Commentary: Tar Heels have the marquee players to win a national title
Having one of your Final Four teams knocked out in the first round of the NCAA tournament is like running a marathon and finding out after the gun fires that your shoes were tied together.Having your next Final Four team knocked out in the second round of the tournament feels a bit more like running an eighth of the marathon and then getting flattened by a renegade oil tanker.
Quite simply, after that first weekend of tournament action, the only thing more damaged than my bracket was my mangled ego.
But on Easter weekend, my two saviors came through in a big way. With the field whittled down to four, I still have my predicted championship game intact: the University of North Carolina against the University of Illinois. And when the Tarheels beat the Fighting Illini, I will celebrate the resurrection of my bracket.
There is no doubt that UNC will be the national champion this year. Illinois versus UNC in the championship game is the pick everyone shied away from in the beginning because it was just too obvious.
But since they both emerged from the melee unscathed, there is just no doubt that they will both be there in the end.
When the two best teams during the regular season come to the tournament and dominate, it reinforces the notion that they're good. But when those teams both come within a hair's breadth of elimination and make the clutch plays needed to stave off an upset, it's clear that they came to win it all.
On the biggest of stages under the brightest of lights, only star players lift their teams to championships, and UNC has two stars: center Sean May and swingman Rashad McCants.
May leads the Tarheels in scoring, but McCants was injured for a large chunk of the season and that gives him motivation to excel. They were both money in the regional final against Wisconsin; McCants had 21 points and four assists, while May scored 29 points with 12 rebounds.
One of these players will be the hero of the tournament, and junior point guard Raymond Felton is one of the guys who will make sure of it. He is averaging 6.9 assists a game, and it is because of his tremendous ball-handling that UNC can run at such a break-neck offensive pace. He is extremely adept at getting the ball into the low post for May or driving in and dishing out to McCants for the three-point shot.
The Fighting Illini are the definition of a solid basketball team, with five players averaging above 10 points a game and the best group of guards in the country.

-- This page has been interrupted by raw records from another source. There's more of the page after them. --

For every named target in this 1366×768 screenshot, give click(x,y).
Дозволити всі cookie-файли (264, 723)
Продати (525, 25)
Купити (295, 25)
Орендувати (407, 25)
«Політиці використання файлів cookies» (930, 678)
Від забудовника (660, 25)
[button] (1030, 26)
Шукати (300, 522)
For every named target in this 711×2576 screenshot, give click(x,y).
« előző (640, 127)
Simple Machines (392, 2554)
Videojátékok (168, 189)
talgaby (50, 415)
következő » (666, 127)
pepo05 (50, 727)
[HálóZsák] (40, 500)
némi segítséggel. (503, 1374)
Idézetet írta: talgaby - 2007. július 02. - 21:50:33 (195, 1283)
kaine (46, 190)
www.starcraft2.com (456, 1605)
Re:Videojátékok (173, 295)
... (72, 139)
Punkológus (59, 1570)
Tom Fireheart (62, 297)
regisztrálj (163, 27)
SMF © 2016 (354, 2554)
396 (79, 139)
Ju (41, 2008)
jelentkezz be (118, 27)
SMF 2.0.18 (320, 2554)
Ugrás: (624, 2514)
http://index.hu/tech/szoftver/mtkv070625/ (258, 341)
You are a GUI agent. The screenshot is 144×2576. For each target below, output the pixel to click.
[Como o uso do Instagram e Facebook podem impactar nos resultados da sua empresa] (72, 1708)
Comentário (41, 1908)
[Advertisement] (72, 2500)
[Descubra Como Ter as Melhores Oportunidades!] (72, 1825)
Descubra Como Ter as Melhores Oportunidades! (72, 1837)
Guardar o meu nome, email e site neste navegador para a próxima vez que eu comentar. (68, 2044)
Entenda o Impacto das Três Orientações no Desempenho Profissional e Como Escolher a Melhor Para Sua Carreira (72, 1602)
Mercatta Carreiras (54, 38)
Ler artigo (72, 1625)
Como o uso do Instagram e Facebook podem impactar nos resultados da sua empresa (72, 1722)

But while they are talented, none of them are stars of the caliber of May or McCants, and that gives UNC the edge.
The Tarheels have been beaten and bruised, disgraced and dismissed, but since Easter Sunday, everything has changed.
Just two years after Roy Williams' triumphant return to his alma mater, UNC will be fully resurrected from the dust and take its place at the top of college basketball.
And along with the Tarheels' rise to glory, my bracket will emerge victorious.